Aus dem Französischen von Cornelia Wend. Er ist Agent der Unité, einer geheimen Parallelpolizei, die zu einem Staat im Staate geworden ist, ein Mann fürs Grobe, der nicht viele Fragen stellt. Aber Berthet ist in Ungnade gefallen. Vielleicht, weil er zu viel weiß, vielleicht aber auch, weil seine Besessenheit von der jungen Staatssekretärin Kardiatou Diop die Pläne der Unité zu stören droht. Denn die Unité dient schon lange eher sich selbst als der Verteidigung der Demokratie.Berthets Marotten konnte man hier lange tolerieren, aber nun ist seine zweifelhafte Zuneigung zu Diop zum Problem geworden: Sie soll ausgeschaltet werden, denn sie ist Gegenkandidatin von Agnès Dorgelles, der Chefin des rechtsextremen Patriotischen Blocks, bei den Kommunalwahlen in einer Gemeinde in Zentralfrankreich.
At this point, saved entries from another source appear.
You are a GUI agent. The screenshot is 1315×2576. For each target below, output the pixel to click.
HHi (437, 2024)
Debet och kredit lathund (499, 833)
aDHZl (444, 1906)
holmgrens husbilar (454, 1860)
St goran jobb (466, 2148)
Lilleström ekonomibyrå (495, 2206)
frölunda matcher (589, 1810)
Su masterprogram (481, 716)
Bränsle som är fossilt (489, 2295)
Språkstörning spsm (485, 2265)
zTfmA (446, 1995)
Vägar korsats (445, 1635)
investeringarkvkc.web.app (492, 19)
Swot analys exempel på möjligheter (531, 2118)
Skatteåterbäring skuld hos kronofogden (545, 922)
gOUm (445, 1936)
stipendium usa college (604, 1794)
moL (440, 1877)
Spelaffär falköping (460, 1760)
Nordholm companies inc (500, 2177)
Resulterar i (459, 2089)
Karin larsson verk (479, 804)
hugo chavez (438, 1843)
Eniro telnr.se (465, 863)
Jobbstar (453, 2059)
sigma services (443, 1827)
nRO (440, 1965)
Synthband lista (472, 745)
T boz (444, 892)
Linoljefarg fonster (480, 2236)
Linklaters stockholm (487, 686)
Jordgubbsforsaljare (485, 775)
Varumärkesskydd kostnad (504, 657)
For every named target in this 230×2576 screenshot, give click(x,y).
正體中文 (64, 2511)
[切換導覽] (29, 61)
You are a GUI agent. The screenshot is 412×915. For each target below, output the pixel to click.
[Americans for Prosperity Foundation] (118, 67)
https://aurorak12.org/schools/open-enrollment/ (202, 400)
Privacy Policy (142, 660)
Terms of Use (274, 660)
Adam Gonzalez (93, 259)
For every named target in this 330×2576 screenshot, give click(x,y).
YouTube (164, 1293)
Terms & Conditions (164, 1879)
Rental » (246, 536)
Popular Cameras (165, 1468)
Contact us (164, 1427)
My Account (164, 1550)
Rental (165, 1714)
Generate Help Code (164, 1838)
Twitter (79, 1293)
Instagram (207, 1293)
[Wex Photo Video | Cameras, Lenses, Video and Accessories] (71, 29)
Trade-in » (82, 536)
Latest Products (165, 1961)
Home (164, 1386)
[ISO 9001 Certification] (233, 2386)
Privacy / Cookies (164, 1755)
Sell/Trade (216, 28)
Wie ein Schutzengel, von weitem und ohne dass sie davon weiß, hat Berthet Diop seit Jahren beschützt und gefördert. Und wenn die Unité ihr ans Leder will, wird sie an ihm nicht vorbeikommen …
Rezensionsnotiz zu
Frankfurter Allgemeine Zeitung, 04.05.2020
Hannes Hintermeier stellt klar, dass es sich bei Jérôme Leroys Roman "Der Schutzengel" schon noch um einen Krimi handelt, und zwar um einen ziemlich harten. Aber eben auch um einen Genre-sprengenden Roman voller Schönheit und Poesie. Leroy skizziert in "Der Schutzengel" die Geschichte eines Agenten und Killer, der für eine geheime Staatsorganisation arbeitet und zum Missvergnügen seiner Vorgesetzten die Pläne eben dieser "Unité" durchkreuzt, als er eine junge schwarze Politikerin vor mörderischen Intrigen beschützt. Komplexer Stoff, freut sich Hintermeier, vieles klärt sich erst ganz am Ende auf. Aber wie literarisch und politisch versiert Leroy hier die Legende vom tiefen Staat neu verfasst, das hat den Rezensenten ungemein beeindruckt.